New startup for writers - fictionthis.com - Ilia

Hi, Some friends and I are really interested in writing so we tried to find a site where we can write together to create a book, and vote on each others work.  After looking around we found that there wasn't much choice on the net, so we decided to create a site - http://www.fictionthis.com<p>It is currently in beta at the moment and we are in the process of selecting the opening verse of the book. I would really appreciate your feedback.<p>http://www.fictionthis.com/
======
kyro
Nice job. That's new startup #2 today (chompchompdead.com) - which is
definitely motivating.

My only criticisms are: Really cut down on that huge red banner at the top.
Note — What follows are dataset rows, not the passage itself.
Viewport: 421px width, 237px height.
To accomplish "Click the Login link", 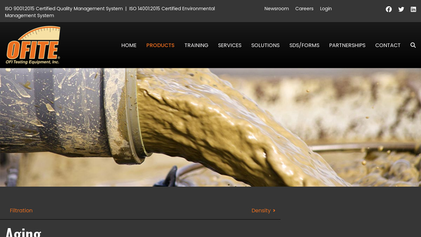I will click(x=326, y=8).
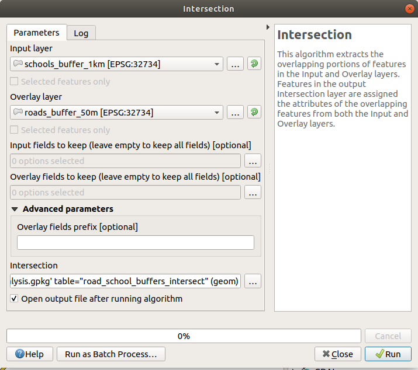Viewport: 418px width, 370px height.
Task: Collapse the help panel with the arrow
Action: pyautogui.click(x=268, y=27)
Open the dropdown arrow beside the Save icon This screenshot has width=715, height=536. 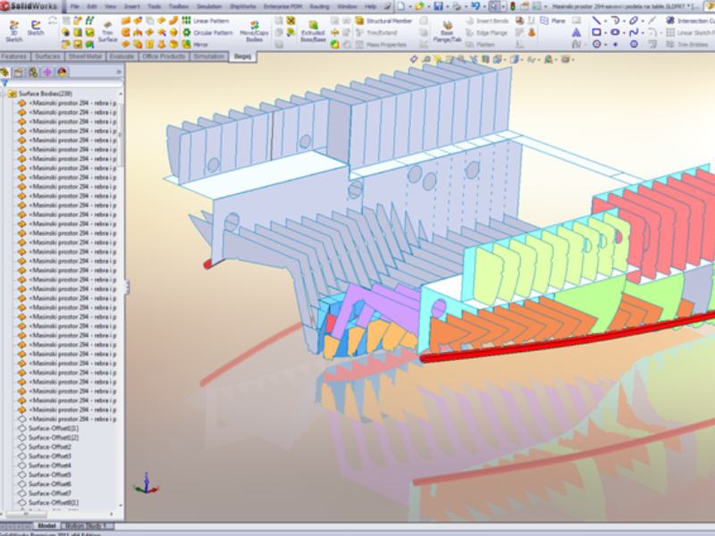446,6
I
think most of it is dead space, and one thing that annoys me is having to
scroll down on a home page just to see the content. What you can do is move
that red banner towards the center and segment it into 'read,' 'write,'
'rate,' to explain the site and have your big 'sign up' button underneath.
Also, you might want to jazz up the nav bar seeing everything else seems
nicely polished. I think your description of the purpose of the site is a bit
confusing and not as direct as it should be, personally. I had a bit of a hard
time understanding it. Maybe you should have the login form right on the front
page, extra clicks are tedious.

The color palette is pretty soothing and nice to look at. The only thing I
might change is to maaaaybe somehow differentiate the ads on the side from the
main content of the site.

It'd be cool if you used cafepress or any other service to physically publish
the book when it is complete and give those who made it in the book a cut of
the book sales, but that's definitely not a primary concern.

Congrats on launch. Sounds cool.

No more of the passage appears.